Another body entered the hallway as it began to fill with more bodies.  This third person attempted to capture a glance at her face and the woman who has been waiting responded with half a smile and raised her eyes up to the fluorescents.  It'll come to you.

She turned around.  There was another way around the back.  She walked and not too fast.  Taking her time to allow it come to her.  Where was he?  She had spent her whole life pretty much waiting for this moment.  This moment to be of use.  Usage drained slowly out of her aging body as she passed along the back hallway.  Trying to find a way around.  Through time.  Through her life.  For this moment.  To be of use.  Usage.  Draining away.  Not as slowly.  It'll come to you.


- Max Stoltenberg

Monday, April 4, 2011

THE DELETED MAN

Typing the title and erasing the front in order to make it more concise.  The subject begins to take shape.  No.  Not yet.  There is another way.  No.  Putting it back the way it was.  There was not another way.  There never was.  Now the title has something resembling a person.

The man found a missing section of the fence at the end of the park.  He passed through and half noticed thoughts that had been cut off mid-sentence or so - if that is what they were - or the manner in which they could be referred to.

He walked on into harder terrain that did not retain his footsteps.  They became or were prints of a fainter quality and off they went to thereabouts.  The breeze became a thinner barrier to no more.  As it disappeared, the sun's heat erased what little issued in the way of expression from him.  Not by himself - not him.  Today is being swiftly undone along with whatever came before.  Whatever did.  Perhaps it did - not by him.  Any?  Any more?  Not as many as he thought.  Not as many as he thought together.  Numbers.  The numbers were overestimated yet again.  Being adjusted down and less.

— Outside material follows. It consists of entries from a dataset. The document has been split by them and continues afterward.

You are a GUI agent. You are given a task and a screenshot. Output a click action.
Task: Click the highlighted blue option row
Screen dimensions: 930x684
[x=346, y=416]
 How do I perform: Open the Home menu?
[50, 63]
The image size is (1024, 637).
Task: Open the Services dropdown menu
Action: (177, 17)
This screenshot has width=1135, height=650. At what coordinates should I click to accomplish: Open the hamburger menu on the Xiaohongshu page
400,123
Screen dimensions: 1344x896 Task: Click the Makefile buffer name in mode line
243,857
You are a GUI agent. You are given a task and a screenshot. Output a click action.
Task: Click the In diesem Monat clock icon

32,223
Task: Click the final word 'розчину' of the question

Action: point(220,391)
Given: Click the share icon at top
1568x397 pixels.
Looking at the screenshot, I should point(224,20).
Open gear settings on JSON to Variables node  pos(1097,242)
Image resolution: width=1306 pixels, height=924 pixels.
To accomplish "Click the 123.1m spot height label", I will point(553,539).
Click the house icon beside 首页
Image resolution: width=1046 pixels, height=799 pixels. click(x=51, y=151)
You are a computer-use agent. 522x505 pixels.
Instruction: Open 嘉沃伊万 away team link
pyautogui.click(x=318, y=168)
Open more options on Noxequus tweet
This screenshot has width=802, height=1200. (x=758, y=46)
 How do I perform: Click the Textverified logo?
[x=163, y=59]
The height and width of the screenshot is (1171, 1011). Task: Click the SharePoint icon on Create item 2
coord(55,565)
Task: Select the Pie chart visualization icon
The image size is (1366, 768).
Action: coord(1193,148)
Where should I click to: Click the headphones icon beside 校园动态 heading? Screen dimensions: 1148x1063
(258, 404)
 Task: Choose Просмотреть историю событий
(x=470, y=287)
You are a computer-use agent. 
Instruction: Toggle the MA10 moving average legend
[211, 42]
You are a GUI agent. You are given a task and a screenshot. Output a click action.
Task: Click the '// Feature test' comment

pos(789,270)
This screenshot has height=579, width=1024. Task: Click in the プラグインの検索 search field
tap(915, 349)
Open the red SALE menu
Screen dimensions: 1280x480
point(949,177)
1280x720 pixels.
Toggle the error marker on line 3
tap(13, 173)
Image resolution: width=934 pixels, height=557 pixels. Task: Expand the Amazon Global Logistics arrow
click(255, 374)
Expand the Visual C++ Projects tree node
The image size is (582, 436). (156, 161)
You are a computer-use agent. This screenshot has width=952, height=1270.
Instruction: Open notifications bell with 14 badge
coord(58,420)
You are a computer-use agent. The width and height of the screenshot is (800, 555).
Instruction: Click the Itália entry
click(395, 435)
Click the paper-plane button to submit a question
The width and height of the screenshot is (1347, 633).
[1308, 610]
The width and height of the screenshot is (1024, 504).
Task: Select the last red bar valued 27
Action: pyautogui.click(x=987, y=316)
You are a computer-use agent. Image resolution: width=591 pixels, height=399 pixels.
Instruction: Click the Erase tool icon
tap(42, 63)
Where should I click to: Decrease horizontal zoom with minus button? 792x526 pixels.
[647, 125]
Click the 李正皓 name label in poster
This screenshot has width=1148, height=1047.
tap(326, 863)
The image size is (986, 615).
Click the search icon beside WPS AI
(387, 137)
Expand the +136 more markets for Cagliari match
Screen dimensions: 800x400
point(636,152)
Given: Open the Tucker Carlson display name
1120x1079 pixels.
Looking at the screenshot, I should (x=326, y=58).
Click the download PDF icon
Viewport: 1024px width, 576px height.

The landscape took him further away and down into an area of lower and less elevation than loftier memories.  Perhaps not so lofty as he supposed.  Suppose not.  In a time when more was not enough.

And now as the wind increased. There was more neglected land and unused space or abandoned it was or will be.  The dust.  The dust rose up and he did not enter or become surrounded by it.  He just became less.  And that finally - for a change - or not.  Was enough.


- Max Stoltenberg

Saturday, April 2, 2011

AMBLINGS OF A PEDESTRIAN

One of the many amblings of the pedestrian is noticing the growing aches in his legs and feet.  How fast the "Don't Walk" sign flashes on.  It prompts an acceleration in the muscles and footfalls are more pronounced.  Did he press the button for the direction he wanted to walk?  Does it really expedite matters anyway?  There were so many signs with their statements, instructions, and demands.  Did the pressure applied by his feet or fingers really matter?

What seemed to smother this line of thought was a sound - what was that sound?  It sounded at first like the strange and surreal sucking sound of a tape being played backwards.  Voopt.  Voopt-voopt.  It sure did sound like that.  Then he noticed that he was walking under the highway and that it was the sound of tires passing over the road above.  Cars and trucks moving forward or so it seemed. 

Soon he walked by a very large sign for a fast food restaurant and heard another odd sound that passed itself off as a variation of the tape being played in reverse and the sucking was more like a flapping.  And it was - a flapping of the sign which was a tremendous canvas having its name receive a pronouncement of the wind tearing holes in its name.

Eventually, he reached his destination and was informed that his car could not be fixed and he would have to go to a transmission specialist.  He re-entered his car to drive into the flow of traffic with its vehicles moving forward and in reverse back to where they started and where they left from and where they started.  His thoughts leaked ever so slowly along with the fluid that continued to seep from underneath the gas and brake pedals. 

Go.  Stop.  Like a tape being fast forwarded and rewound and played in reverse.  Drip.  Drip.  Drip.  That sucking sound.  Sucking the sound out of the road and his feet and fingers whose applied pressure made little difference.  Leave.  Return.  Leave.  Drip.  Drip.  Drip.